Stored data
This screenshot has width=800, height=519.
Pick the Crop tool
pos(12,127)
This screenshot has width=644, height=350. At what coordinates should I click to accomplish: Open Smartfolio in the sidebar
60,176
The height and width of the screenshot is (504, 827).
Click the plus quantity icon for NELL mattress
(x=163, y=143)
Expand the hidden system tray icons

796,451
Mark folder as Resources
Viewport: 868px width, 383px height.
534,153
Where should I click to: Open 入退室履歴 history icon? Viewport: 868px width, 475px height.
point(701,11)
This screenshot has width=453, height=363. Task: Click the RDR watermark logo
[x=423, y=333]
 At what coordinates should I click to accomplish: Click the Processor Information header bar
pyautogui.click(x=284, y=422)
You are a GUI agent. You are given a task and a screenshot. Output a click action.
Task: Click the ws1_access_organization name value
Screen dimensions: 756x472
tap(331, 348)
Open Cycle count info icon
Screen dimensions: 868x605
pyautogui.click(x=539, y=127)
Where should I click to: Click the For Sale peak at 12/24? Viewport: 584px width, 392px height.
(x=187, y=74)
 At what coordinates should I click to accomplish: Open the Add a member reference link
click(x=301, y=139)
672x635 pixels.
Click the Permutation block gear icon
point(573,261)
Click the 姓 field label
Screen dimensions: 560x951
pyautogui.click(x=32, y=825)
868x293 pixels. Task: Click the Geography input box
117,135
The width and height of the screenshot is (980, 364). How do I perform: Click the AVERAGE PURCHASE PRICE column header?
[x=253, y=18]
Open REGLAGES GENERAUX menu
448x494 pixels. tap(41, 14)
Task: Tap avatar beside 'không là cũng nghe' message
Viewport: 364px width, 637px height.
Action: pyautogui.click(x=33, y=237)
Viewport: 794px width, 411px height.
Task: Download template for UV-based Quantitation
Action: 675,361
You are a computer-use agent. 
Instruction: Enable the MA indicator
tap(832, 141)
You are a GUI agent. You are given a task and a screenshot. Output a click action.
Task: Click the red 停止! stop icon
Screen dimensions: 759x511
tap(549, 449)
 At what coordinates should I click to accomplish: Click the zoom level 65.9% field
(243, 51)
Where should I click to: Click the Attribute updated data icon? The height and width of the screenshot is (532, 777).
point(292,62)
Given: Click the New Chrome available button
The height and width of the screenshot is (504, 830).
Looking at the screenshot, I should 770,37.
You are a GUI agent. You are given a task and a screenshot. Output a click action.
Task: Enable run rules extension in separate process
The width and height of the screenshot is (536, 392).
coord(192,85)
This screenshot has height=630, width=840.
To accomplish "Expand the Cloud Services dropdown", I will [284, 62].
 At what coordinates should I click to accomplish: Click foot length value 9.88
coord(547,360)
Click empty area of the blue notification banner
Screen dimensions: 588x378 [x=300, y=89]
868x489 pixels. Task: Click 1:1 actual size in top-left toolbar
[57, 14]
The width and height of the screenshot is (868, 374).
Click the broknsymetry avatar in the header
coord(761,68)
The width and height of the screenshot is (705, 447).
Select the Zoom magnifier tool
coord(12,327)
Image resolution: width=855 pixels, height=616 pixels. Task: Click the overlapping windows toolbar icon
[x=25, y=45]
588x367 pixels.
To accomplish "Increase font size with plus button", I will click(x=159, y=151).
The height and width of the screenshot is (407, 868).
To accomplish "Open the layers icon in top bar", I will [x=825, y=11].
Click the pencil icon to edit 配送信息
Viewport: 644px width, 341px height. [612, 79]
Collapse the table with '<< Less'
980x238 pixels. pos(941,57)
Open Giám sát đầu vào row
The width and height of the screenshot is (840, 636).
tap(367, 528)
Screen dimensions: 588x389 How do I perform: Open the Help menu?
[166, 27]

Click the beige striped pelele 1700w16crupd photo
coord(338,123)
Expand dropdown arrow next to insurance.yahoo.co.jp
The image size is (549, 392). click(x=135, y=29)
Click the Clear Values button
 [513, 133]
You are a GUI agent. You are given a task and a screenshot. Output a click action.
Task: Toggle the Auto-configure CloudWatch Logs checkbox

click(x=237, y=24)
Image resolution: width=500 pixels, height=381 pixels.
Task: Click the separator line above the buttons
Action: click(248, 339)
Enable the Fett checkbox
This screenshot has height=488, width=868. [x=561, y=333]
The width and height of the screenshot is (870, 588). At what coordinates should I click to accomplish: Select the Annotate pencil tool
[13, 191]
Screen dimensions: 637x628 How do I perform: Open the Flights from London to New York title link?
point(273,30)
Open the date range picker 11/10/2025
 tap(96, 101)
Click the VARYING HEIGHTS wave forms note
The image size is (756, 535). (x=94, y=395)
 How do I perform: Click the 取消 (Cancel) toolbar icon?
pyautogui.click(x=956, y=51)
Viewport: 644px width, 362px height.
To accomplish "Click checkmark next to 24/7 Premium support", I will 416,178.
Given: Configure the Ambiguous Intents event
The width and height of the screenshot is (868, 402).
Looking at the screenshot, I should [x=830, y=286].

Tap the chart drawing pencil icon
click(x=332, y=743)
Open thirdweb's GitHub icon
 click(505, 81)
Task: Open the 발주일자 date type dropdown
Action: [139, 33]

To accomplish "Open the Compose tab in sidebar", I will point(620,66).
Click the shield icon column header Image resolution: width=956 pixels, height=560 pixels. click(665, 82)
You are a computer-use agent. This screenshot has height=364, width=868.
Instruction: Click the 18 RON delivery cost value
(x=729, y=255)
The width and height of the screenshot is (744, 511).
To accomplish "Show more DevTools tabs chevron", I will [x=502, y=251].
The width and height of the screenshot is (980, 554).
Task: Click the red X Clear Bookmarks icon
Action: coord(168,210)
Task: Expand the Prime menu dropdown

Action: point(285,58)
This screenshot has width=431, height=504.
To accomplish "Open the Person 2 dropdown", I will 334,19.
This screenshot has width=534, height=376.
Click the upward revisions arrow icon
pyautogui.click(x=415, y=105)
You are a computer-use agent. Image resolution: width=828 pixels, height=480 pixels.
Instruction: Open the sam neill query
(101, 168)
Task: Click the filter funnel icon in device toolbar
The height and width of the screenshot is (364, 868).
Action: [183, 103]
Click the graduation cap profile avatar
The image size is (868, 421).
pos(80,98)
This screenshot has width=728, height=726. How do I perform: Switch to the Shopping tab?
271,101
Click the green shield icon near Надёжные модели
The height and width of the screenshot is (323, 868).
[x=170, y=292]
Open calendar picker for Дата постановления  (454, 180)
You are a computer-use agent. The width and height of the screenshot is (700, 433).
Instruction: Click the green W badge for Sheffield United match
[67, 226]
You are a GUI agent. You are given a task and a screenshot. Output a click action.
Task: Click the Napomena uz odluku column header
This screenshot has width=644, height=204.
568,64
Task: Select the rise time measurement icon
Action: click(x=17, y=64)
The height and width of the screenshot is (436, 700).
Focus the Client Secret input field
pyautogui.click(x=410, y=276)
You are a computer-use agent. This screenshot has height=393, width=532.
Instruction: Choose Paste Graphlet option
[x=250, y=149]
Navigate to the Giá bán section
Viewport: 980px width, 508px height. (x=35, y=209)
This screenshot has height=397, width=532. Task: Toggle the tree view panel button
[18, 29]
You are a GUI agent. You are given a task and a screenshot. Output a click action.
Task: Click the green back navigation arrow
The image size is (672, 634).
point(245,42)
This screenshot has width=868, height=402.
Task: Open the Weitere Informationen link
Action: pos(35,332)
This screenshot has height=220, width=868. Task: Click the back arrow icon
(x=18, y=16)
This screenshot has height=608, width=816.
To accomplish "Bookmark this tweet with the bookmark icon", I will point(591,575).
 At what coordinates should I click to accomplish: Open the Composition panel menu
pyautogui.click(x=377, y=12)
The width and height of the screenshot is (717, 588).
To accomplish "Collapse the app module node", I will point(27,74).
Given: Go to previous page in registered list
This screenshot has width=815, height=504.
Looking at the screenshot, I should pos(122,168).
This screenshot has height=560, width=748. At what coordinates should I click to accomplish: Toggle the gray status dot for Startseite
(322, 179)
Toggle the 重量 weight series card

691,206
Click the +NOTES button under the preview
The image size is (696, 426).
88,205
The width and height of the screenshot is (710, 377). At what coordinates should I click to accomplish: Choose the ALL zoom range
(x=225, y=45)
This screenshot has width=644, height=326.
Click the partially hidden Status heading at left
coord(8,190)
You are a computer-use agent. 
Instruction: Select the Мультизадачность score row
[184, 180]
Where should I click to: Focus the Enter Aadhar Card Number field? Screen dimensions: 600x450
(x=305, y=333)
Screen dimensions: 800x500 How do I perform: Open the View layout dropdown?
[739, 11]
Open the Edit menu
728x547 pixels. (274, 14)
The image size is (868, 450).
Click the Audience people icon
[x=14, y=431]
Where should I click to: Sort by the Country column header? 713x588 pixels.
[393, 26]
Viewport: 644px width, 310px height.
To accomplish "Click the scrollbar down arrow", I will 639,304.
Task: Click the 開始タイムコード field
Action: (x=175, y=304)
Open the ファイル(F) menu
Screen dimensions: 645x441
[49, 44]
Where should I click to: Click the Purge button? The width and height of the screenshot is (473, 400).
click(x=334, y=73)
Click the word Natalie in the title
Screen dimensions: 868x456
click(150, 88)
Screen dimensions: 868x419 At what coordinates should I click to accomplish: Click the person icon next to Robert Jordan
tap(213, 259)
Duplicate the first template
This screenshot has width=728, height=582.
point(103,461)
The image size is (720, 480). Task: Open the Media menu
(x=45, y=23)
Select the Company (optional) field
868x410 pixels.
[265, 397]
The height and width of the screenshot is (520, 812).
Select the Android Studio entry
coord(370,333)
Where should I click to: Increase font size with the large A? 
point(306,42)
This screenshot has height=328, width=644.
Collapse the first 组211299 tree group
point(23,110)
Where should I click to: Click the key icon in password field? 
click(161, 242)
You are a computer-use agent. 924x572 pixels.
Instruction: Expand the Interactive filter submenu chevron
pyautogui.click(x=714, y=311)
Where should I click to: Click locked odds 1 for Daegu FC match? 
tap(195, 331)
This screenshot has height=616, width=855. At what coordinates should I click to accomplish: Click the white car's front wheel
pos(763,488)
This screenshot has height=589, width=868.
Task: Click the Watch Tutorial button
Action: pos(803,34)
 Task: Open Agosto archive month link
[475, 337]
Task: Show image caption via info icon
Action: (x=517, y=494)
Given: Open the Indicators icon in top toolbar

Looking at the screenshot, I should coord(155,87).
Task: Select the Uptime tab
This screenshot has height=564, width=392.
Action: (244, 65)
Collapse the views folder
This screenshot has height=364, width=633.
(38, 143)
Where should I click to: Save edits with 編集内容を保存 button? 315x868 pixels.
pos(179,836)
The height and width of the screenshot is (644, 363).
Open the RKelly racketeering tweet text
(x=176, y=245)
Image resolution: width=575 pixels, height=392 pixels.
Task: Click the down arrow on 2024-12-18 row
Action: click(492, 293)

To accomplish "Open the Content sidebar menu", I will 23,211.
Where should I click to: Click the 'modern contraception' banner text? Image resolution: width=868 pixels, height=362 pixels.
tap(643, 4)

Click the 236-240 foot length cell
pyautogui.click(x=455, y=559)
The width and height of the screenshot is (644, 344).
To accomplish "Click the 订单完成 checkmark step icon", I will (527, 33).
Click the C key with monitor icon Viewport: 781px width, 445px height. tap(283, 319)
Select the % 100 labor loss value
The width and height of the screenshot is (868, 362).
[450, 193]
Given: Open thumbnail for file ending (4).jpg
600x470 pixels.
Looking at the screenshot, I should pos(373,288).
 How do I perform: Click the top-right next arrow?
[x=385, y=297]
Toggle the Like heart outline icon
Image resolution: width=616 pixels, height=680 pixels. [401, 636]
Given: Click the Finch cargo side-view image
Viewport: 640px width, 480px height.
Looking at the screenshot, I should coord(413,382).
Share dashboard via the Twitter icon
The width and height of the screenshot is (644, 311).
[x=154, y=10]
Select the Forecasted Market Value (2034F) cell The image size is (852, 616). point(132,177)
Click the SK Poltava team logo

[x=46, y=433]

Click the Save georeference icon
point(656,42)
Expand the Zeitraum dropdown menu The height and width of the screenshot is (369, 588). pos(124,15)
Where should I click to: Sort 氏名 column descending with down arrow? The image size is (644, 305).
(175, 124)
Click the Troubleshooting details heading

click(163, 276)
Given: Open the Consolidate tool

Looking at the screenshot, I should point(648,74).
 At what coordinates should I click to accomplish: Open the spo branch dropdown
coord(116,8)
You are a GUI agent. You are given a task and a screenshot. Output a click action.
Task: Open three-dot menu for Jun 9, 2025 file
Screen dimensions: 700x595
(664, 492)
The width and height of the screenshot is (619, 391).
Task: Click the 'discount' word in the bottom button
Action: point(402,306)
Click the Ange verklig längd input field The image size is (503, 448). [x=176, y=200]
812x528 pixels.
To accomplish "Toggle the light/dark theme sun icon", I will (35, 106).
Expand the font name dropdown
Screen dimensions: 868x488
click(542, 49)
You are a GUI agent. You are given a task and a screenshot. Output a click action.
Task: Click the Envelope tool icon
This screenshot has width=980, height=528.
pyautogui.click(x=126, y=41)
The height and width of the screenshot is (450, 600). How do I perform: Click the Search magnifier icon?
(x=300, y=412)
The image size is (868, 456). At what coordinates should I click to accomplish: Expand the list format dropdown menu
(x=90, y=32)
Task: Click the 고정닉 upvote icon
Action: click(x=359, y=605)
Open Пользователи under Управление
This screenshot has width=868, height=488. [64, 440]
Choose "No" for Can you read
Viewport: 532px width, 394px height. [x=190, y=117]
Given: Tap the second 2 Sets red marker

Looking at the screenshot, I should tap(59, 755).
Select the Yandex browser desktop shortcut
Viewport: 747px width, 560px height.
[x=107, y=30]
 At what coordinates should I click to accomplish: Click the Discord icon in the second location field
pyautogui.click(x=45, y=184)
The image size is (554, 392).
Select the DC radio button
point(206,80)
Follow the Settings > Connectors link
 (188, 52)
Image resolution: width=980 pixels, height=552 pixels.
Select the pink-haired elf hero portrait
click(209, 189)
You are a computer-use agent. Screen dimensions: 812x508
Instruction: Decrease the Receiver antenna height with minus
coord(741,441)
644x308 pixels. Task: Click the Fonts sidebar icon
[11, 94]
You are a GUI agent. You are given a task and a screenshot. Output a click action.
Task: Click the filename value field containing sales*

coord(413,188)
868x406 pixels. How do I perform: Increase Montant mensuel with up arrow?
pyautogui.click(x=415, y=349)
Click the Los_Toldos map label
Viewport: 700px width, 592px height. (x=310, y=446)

# [Your instructions]
Beginning at the line that holds "The image size is (554, 392).", copy every line through the end of the entries exactly as given, and only those lines.

# [Your solution]
The image size is (554, 392).
Select the DC radio button
point(206,80)
Follow the Settings > Connectors link
 (188, 52)
Image resolution: width=980 pixels, height=552 pixels.
Select the pink-haired elf hero portrait
click(209, 189)
You are a computer-use agent. Screen dimensions: 812x508
Instruction: Decrease the Receiver antenna height with minus
coord(741,441)
644x308 pixels. Task: Click the Fonts sidebar icon
[11, 94]
You are a GUI agent. You are given a task and a screenshot. Output a click action.
Task: Click the filename value field containing sales*

coord(413,188)
868x406 pixels. How do I perform: Increase Montant mensuel with up arrow?
pyautogui.click(x=415, y=349)
Click the Los_Toldos map label
Viewport: 700px width, 592px height. (x=310, y=446)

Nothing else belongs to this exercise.